¿Qué tiene que ver un retrete o unas deportivas con la inteligencia artificial? A primera vista, absolutamente nada. Pero en Wall Street, ahora mismo, casi todo puede tener algo que ver con la IA si se mira con suficiente imaginación o con suficiente apetito inversor.
La fiebre por la inteligencia artificial ha dejado de ser patrimonio exclusivo de Nvidia, Microsoft, Alphabet, Amazon o Meta. El entusiasmo se está extendiendo a empresas que no parecen tener una relación directa con los algoritmos, los modelos generativos o los centros de datos.
Sin embargo, algunas han encontrado una vía para presentarse ante el mercado como piezas del nuevo ecosistema tecnológico. Y los inversores están escuchando.
De fabricantes de vidrio a valores de inteligencia artificial
Uno de los ejemplos más llamativos es Corning, una compañía conocida históricamente por fabricar vidrio. Su nombre puede sonar lejano al universo de la inteligencia artificial, pero su papel se ha vuelto cada vez más relevante porque los centros de datos necesitan una enorme cantidad de fibra óptica para mover información a gran velocidad.
La IA no funciona solo con chips. También necesita redes, conectividad, almacenamiento, energía, refrigeración y materiales especializados. En ese engranaje, una empresa de vidrio puede convertirse, de repente, en un proveedor estratégico.
Por eso Corning ha ganado protagonismo en plena carrera por ampliar la infraestructura tecnológica que sostiene la inteligencia artificial. La compañía se beneficia de la demanda de fibra óptica, clave para conectar servidores, centros de datos y sistemas de computación avanzada.
El curioso caso del fabricante de retretes
Más sorprendente todavía es el caso de TOTO, el fabricante japonés de inodoros inteligentes. Para el consumidor medio, TOTO es sinónimo de baños tecnológicos, tapas automáticas y retretes de alta gama. Pero detrás de esa imagen doméstica hay también una división de cerámicas avanzadas utilizada en maquinaria relacionada con la fabricación de semiconductores.
Y ahí aparece la conexión con la inteligencia artificial. La demanda de chips se ha disparado por el auge de los modelos de IA, los centros de datos y la computación de alto rendimiento. Cualquier empresa que participe, aunque sea de forma indirecta, en la cadena de suministro de los semiconductores puede verse beneficiada por esa ola.
Así, un fabricante de retretes puede terminar convertido en un valor de moda para quienes buscan exposición al boom de los chips.
Zapatillas que quieren correr hacia la IA
El fenómeno no se queda ahí. Otro caso llamativo es el de Allbirds, la marca de zapatillas sostenibles.
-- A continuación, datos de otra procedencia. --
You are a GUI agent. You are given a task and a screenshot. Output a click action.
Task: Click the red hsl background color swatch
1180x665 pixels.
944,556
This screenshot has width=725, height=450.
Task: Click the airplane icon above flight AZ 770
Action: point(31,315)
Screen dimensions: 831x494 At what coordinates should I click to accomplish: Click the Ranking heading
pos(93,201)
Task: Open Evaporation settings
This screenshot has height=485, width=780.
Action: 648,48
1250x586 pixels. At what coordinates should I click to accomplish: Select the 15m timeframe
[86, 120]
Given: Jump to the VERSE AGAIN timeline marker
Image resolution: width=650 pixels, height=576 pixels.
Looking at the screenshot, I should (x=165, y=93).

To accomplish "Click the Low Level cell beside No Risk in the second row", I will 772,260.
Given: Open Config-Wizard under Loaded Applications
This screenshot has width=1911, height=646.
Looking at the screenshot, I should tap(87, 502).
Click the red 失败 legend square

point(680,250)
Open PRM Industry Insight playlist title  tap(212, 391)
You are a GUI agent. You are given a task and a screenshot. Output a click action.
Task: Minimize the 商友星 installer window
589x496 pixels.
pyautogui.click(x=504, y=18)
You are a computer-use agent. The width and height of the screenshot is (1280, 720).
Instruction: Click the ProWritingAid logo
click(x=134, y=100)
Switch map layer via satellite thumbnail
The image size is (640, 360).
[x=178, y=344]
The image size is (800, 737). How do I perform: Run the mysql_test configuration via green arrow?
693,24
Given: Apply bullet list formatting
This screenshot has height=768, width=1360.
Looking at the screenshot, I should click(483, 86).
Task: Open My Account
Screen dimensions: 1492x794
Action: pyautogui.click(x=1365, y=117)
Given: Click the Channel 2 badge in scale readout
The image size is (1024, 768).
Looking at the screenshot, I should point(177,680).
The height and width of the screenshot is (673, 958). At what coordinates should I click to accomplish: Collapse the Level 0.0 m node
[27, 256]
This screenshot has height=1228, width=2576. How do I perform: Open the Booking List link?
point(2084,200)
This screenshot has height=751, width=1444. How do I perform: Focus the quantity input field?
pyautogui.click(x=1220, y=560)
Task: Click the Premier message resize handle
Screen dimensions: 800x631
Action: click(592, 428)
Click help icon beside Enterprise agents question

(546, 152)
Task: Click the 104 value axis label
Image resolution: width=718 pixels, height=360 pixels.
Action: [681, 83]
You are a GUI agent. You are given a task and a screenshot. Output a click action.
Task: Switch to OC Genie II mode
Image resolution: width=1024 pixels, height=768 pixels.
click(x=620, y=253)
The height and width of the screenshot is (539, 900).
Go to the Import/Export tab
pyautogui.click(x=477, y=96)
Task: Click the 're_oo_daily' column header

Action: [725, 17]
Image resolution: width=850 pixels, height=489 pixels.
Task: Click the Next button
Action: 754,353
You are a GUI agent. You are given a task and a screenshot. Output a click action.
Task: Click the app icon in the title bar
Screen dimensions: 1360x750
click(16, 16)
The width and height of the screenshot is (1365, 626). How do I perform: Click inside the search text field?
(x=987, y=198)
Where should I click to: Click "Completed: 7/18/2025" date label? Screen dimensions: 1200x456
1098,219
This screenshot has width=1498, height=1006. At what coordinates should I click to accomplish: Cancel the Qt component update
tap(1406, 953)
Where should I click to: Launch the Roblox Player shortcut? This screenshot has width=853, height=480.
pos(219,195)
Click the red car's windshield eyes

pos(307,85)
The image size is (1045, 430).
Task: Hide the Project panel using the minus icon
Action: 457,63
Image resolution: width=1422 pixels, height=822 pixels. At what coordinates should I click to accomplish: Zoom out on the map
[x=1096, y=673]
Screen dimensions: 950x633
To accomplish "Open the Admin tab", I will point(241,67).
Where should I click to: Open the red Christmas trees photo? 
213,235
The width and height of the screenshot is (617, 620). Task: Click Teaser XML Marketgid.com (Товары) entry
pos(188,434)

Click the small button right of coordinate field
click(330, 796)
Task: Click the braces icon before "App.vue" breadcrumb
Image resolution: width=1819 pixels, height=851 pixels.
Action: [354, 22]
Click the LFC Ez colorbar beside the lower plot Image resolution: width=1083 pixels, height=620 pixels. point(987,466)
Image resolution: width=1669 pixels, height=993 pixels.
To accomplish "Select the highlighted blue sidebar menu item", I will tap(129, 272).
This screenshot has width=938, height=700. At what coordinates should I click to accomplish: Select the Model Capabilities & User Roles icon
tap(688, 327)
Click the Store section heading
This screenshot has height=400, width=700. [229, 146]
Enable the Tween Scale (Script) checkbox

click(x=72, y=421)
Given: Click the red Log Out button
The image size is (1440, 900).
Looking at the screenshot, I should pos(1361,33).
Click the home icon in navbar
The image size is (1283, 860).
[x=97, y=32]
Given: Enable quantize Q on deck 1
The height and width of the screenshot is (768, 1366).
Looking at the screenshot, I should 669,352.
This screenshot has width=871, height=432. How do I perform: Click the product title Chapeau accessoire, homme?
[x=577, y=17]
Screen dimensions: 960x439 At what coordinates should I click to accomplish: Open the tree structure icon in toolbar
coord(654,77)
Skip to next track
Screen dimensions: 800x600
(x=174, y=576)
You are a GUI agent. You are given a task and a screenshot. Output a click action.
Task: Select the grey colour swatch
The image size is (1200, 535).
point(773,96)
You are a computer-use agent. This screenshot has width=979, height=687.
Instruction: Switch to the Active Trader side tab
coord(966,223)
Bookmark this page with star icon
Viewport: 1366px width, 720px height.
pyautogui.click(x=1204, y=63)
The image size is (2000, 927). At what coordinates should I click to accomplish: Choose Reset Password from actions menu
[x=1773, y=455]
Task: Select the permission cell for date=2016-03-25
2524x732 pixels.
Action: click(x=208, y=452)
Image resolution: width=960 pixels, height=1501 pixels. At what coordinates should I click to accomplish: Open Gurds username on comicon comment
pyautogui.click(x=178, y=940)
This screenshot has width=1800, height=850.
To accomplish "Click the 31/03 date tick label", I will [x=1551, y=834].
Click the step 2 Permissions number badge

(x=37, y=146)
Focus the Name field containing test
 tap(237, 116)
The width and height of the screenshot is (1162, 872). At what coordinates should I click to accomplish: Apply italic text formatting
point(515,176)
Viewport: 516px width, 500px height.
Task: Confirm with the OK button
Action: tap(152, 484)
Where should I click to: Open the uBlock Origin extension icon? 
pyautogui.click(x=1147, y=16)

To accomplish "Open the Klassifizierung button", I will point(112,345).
La compañía ha decidido vender su negocio de calzado y reconvertirse en NewBird AI, una empresa centrada en infraestructura de computación para inteligencia artificial.
Sus acciones llegaron a dispararse más de un 500% en una sola sesión. Basta con pronunciar las siglas mágicas —IA— para despertar el apetito de una parte del mercado. Aunque el negocio original tenga poco o nada que ver con la tecnología.
¿Revolución industrial o burbuja con nuevo nombre?
La gran pregunta es si estamos ante una transformación industrial profunda o ante una nueva fiebre especulativa. Probablemente, hay algo de las dos cosas.
Por un lado, la inteligencia artificial sí necesita una economía física gigantesca detrás: chips, fibra óptica, cobre, electricidad, agua, centros de datos, sistemas de refrigeración y componentes de precisión. No todo es software. Hay una infraestructura real, costosa y compleja que debe construirse para que la IA funcione.
Por otro lado, el mercado corre el riesgo de convertir cualquier vínculo remoto con la inteligencia artificial en una excusa para inflar expectativas. Ya ocurrió con internet durante la burbuja puntocom. Empresas de todo tipo añadían “.com” a su nombre para atraer inversores. Ahora, el nuevo apellido mágico es “AI”.
El boom de la inteligencia artificial está cambiando la forma en la que los inversores miran a las empresas. Ya no se preguntan solo cuánto venden o cuánto ganan, sino si pueden beneficiarse de alguna manera de la nueva carrera tecnológica.
Eso explica que fabricantes de vidrio, compañías industriales, eléctricas, firmas de refrigeración, proveedores de chips o incluso marcas de consumo intenten posicionarse dentro del relato de la IA.